== Text ==
* * *

That children are as involved as possible in their therapy sessions is not necessarily a good thing. A new study that looks at how children exercise involvement in child and family therapies at social services departments and mental health clinics proposes a new way of thinking about the concept.

Children have the right to be involved in matters that affect their well-being, however, PhD student Kristina Edman explains that involvement is an ambiguous concept often associated with listening to children and ensuring that children's voices are being heard.

When a child talks about, for example, abuse, the child's emotional involvement should perhaps be taken down a notch.

Kristina Edman

“This is a rather narrow view of involvement and says more about what practitioners should do than about how children actually exercise involvement. There isn’t necessarily a set path to children’s involvement or even a certainty that more involvement is always desirable,” says Edman.

To make the concept of involvement clearer, Edman looks at how it is exercised in practice, in the actual encounters between professionals, children and families. She has identified and defined six dimensions of involvement which she has compiled in a ‘compass of involvement’.

“Involvement can be about everything from being emotionally present, to positioning oneself, to steering the session. It can also extend over time, reach outside of the therapy room, and be exercised in ways that adults may not always anticipate or desire,” says Edman.

The compass of involvement has been developed to better utilise the skills of practitioners. It can act as a counterweight to the over-standardisation that Edman believes has come to characterise much of contemporary social work practice.

* * *

== Record excerpts ==

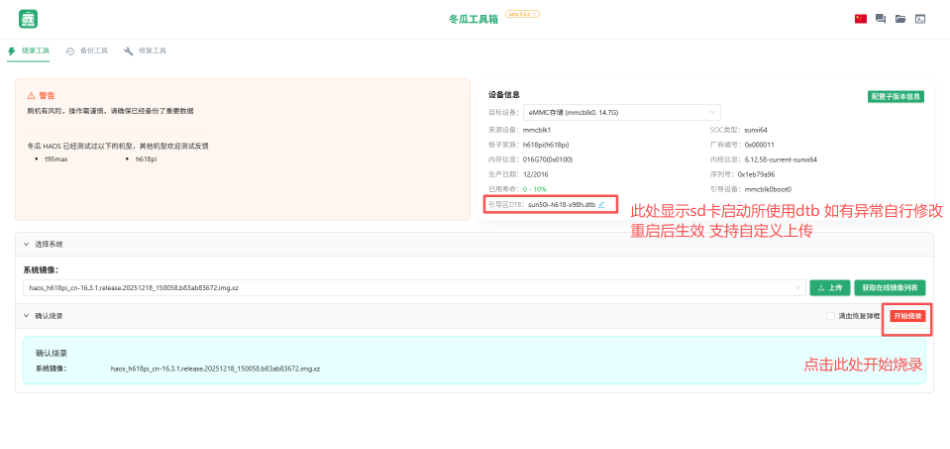The height and width of the screenshot is (449, 950).
Task: Click the 配置子版本信息 button
Action: [x=895, y=97]
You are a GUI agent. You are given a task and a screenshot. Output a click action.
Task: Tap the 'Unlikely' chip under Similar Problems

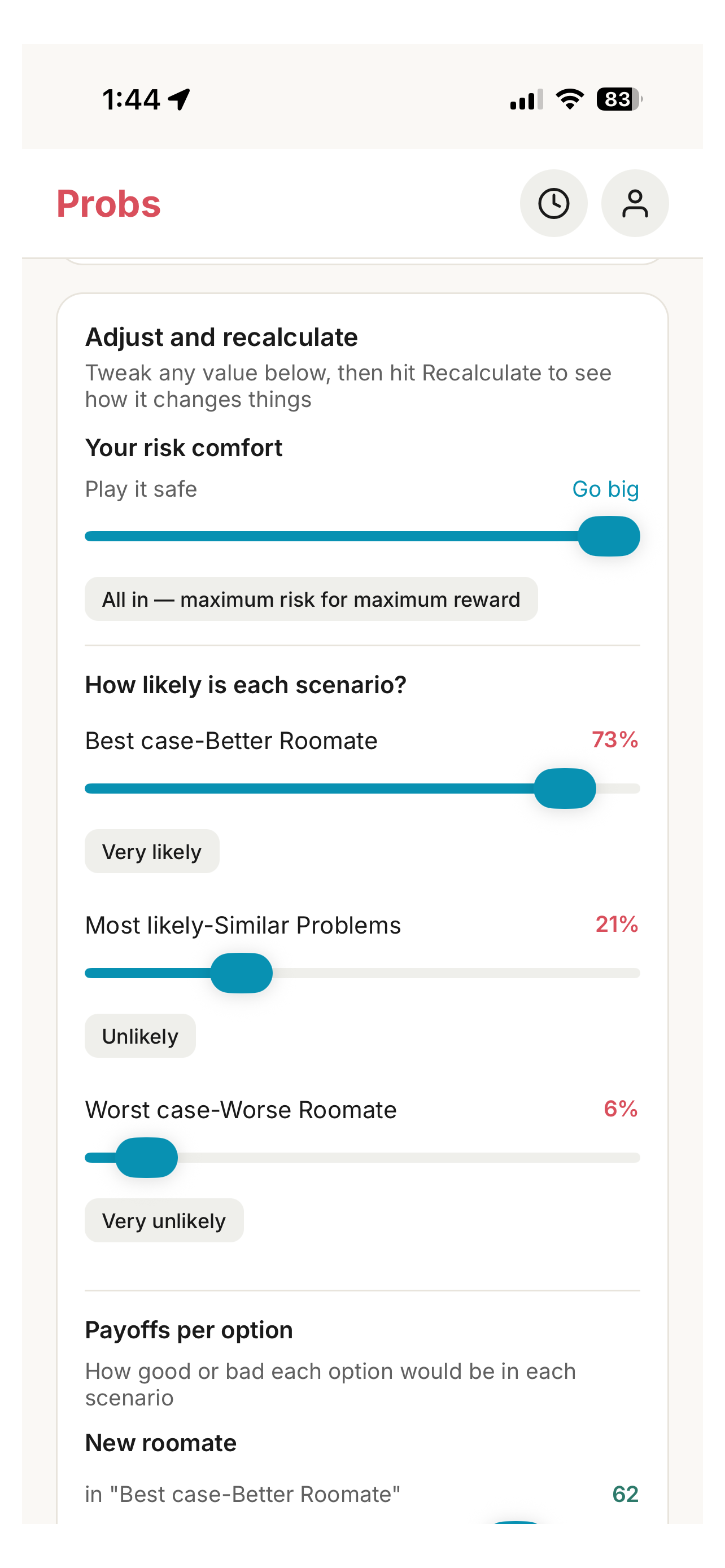click(x=139, y=1035)
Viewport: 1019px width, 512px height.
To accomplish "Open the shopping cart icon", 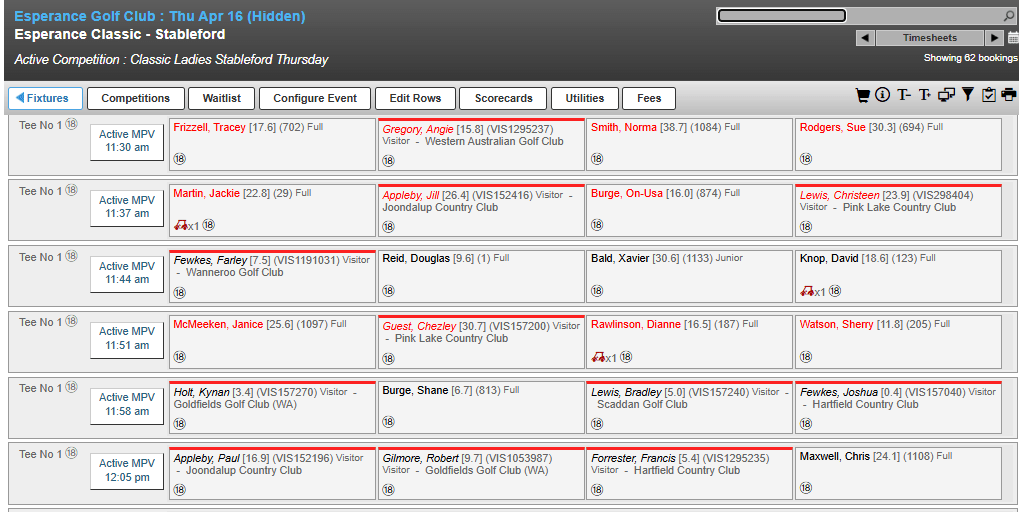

* * *

== Apply what you read ==
**1.** In the text on children's involvement in therapy, how many dimensions of involvement has Edman identified?
**2.** Reproduce the text on children's involvement in therapy word for word, from "To make the" up to and including "a ‘compass of involvement’.".

== Task-by-task outputs ==
**1.** Six.

**2.**
To make the concept of involvement clearer, Edman looks at how it is exercised in practice, in the actual encounters between professionals, children and families. She has identified and defined six dimensions of involvement which she has compiled in a ‘compass of involvement’.